◆ EXTRAHIERTER TEXT
Die EU und die türkische Regierung haben sich nach Angaben des finnischen Premiers Juha Sipilä auf ein Abkommen zur Bewältigung der Flüchtlingskrise geeinigt. Mit dem am Freitag vereinbarten Maßnahmenpaket soll die Migration über die Ägäis Richtung Europa gestoppt werden, während die Türkei im Gegenzug Zugeständnisse bei Visa-Liberalisierungen, den EU-Beitrittsgesprächen und Finanzhilfen erhält.

Der Vertrag soll bereits kommenden Sonntag (20. März) gültig werden. Es sei aber auch eine Kündigungsmöglichkeit vorgesehen, sollten die gewünschten Resultate der Flüchtlingseindämmung nicht erzielt werden, hieß es in EU-Ratskreisen.

[Einträge aus einer Datenquelle]
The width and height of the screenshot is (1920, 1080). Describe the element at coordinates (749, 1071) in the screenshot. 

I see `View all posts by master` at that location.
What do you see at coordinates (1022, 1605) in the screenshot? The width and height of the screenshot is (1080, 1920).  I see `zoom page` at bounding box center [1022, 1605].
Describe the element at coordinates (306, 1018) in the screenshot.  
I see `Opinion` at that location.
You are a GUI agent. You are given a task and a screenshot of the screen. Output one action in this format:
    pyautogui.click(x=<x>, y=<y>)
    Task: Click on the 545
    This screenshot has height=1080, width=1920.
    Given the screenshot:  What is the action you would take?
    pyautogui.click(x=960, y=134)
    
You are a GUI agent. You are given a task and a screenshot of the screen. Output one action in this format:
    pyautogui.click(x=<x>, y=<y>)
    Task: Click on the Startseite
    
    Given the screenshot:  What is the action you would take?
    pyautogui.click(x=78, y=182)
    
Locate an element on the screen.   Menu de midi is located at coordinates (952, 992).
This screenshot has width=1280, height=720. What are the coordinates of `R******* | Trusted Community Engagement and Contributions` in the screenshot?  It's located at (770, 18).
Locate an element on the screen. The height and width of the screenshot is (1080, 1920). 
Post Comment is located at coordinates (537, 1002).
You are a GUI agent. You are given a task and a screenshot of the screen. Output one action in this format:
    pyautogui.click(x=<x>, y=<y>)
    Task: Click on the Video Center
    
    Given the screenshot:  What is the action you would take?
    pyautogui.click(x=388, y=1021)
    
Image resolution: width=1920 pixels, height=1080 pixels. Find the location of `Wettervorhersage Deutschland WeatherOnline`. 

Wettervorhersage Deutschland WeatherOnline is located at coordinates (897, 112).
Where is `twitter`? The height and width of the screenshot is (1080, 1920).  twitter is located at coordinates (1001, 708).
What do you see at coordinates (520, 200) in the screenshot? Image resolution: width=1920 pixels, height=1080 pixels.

◆ AUFGABENBESCHREIBUNG
Gib den Text über das Flüchtlingsabkommen zwischen der EU und der Türkei vollständig und ohne jede Änderung aus.

◆ ANTWORT ZUR AUFGABE
Die EU und die türkische Regierung haben sich nach Angaben des finnischen Premiers Juha Sipilä auf ein Abkommen zur Bewältigung der Flüchtlingskrise geeinigt. Mit dem am Freitag vereinbarten Maßnahmenpaket soll die Migration über die Ägäis Richtung Europa gestoppt werden, während die Türkei im Gegenzug Zugeständnisse bei Visa-Liberalisierungen, den EU-Beitrittsgesprächen und Finanzhilfen erhält.

Der Vertrag soll bereits kommenden Sonntag (20. März) gültig werden. Es sei aber auch eine Kündigungsmöglichkeit vorgesehen, sollten die gewünschten Resultate der Flüchtlingseindämmung nicht erzielt werden, hieß es in EU-Ratskreisen.